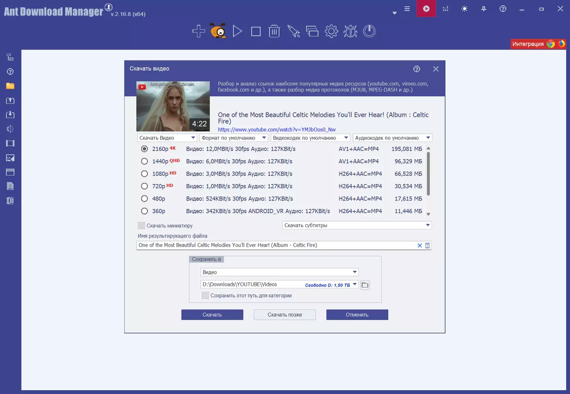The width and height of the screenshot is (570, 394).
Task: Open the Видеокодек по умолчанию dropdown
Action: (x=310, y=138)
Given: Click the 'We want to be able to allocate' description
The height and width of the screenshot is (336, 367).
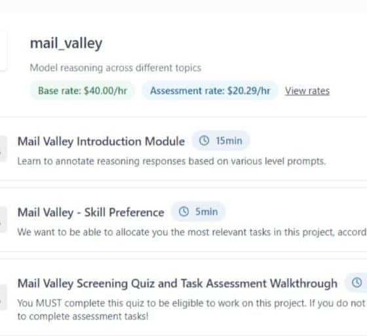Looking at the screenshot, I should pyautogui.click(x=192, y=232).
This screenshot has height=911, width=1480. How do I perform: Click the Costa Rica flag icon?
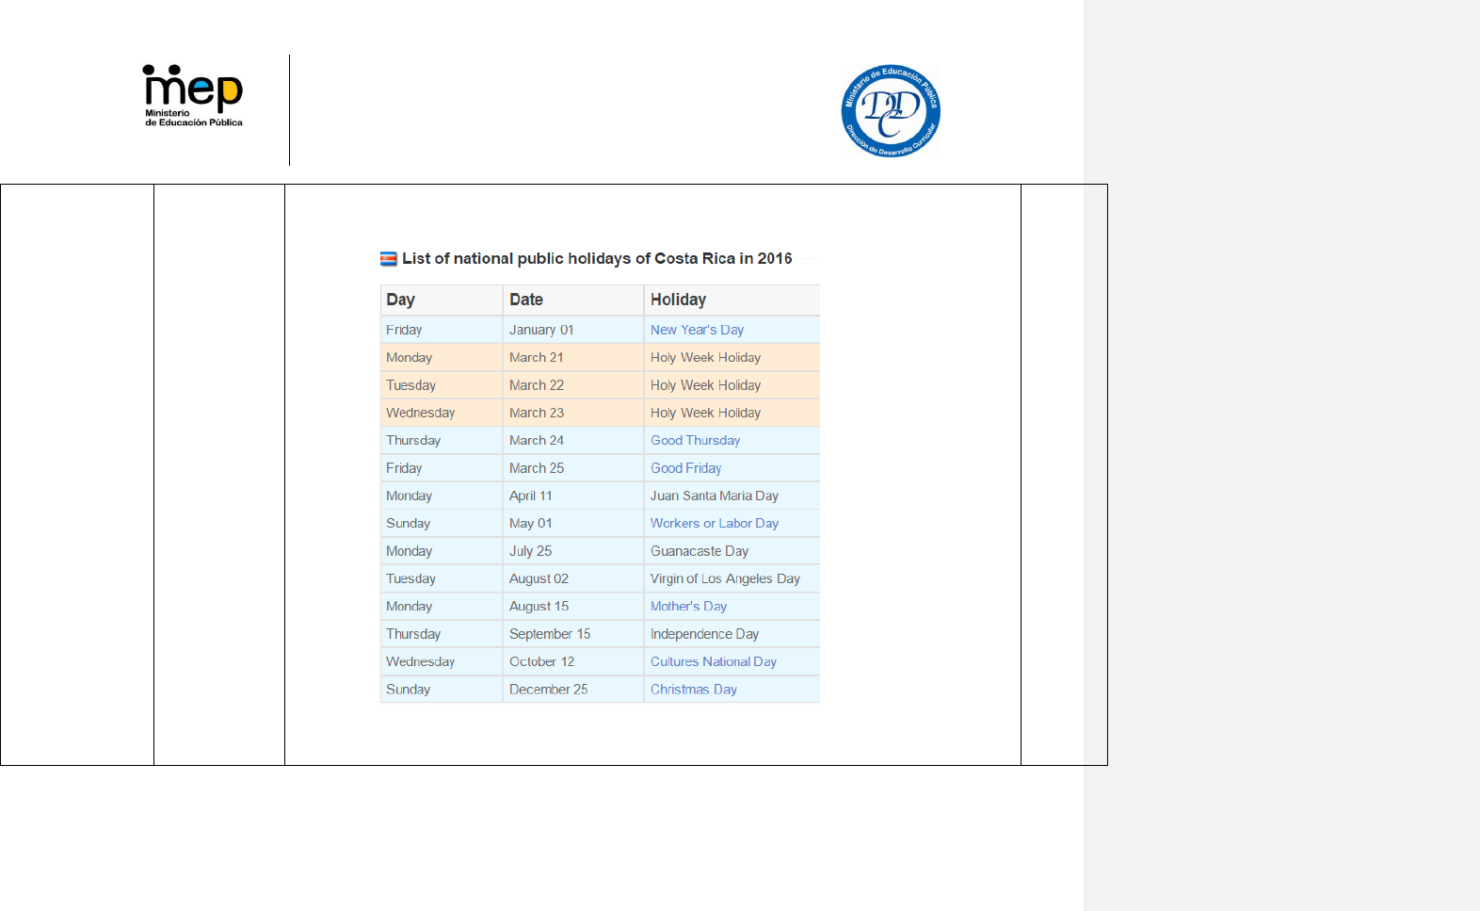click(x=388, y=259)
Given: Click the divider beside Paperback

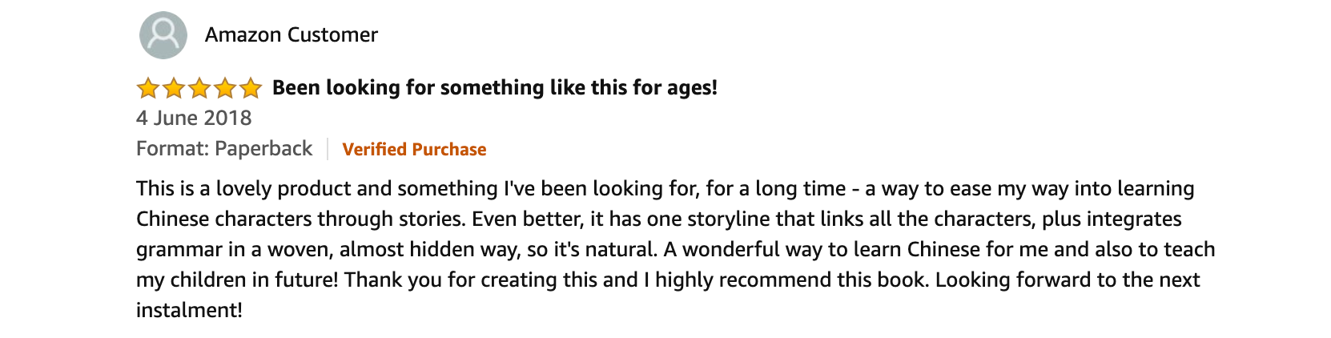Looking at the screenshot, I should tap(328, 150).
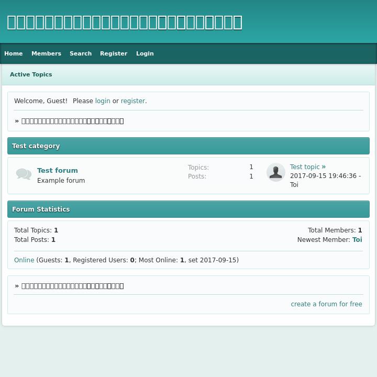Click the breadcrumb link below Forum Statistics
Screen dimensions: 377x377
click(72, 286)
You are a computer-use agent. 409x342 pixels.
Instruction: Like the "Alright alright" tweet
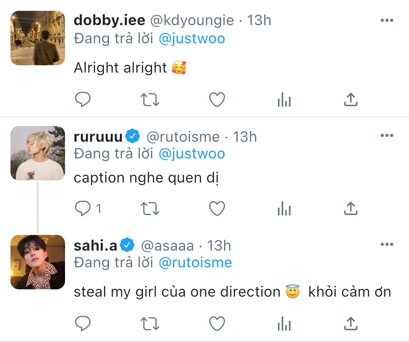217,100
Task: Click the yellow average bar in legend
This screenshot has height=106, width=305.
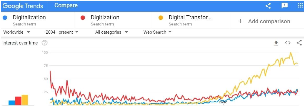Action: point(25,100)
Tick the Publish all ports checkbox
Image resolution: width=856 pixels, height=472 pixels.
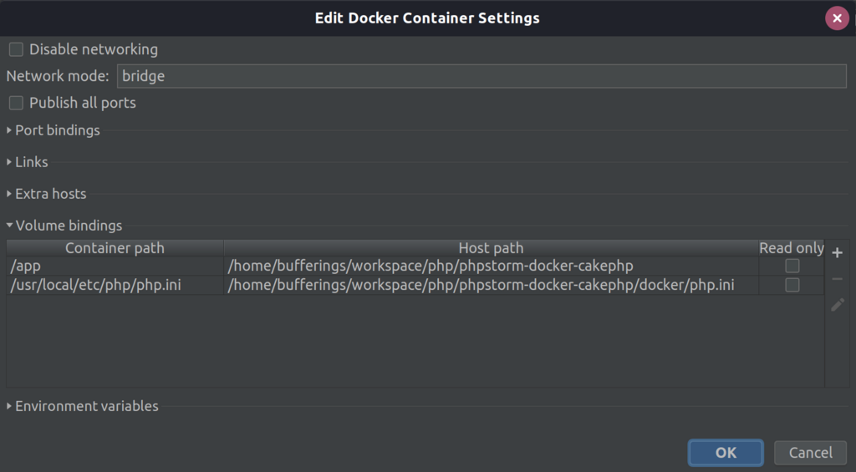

★ ★ ★ ★ ★ ★ ★

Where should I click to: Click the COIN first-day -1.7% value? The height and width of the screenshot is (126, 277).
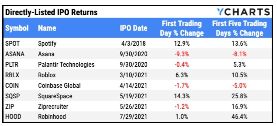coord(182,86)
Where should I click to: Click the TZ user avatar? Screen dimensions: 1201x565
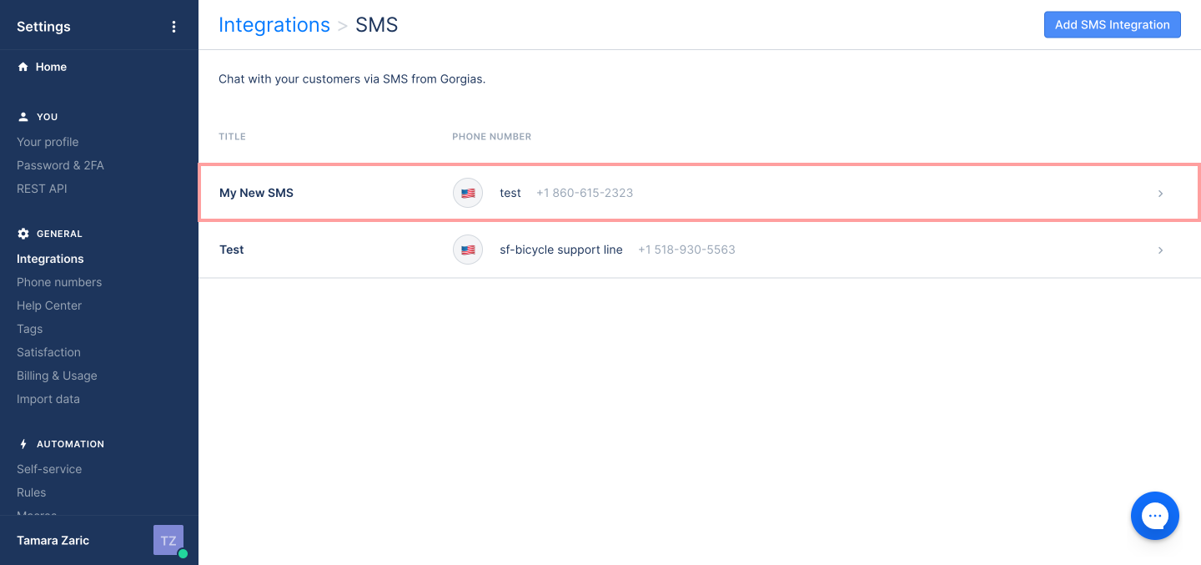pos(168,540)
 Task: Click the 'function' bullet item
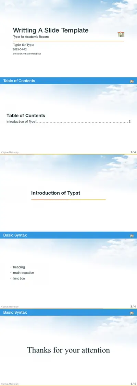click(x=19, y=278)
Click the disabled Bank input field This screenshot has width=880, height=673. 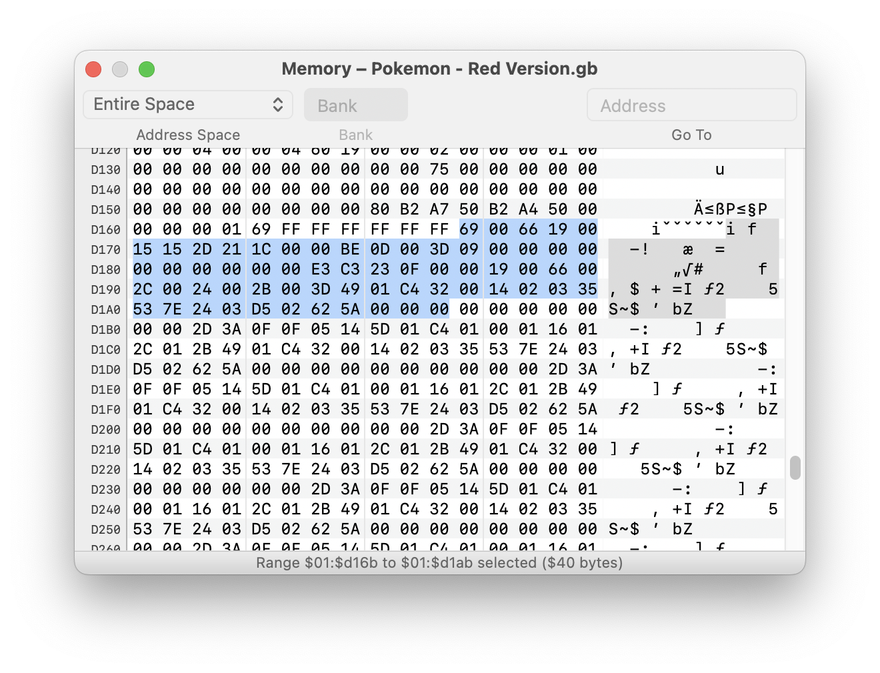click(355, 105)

★ ★ ★ ★ ★ ★ ★

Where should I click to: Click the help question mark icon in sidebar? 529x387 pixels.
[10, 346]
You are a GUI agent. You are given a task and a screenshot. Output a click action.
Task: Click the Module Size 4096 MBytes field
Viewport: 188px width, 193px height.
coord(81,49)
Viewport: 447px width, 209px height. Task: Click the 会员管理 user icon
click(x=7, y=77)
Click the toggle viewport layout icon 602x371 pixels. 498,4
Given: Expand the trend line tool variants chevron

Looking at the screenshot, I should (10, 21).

★ ★ ★ ★ ★ ★ ★

■ Task goal
Each line in the data that holds the string "agent" must be returned.

■ Finished task
You are a computer-use agent. 409x342 pixels.
You are a GUI agent. You are given a task and a screenshot. Output a click action.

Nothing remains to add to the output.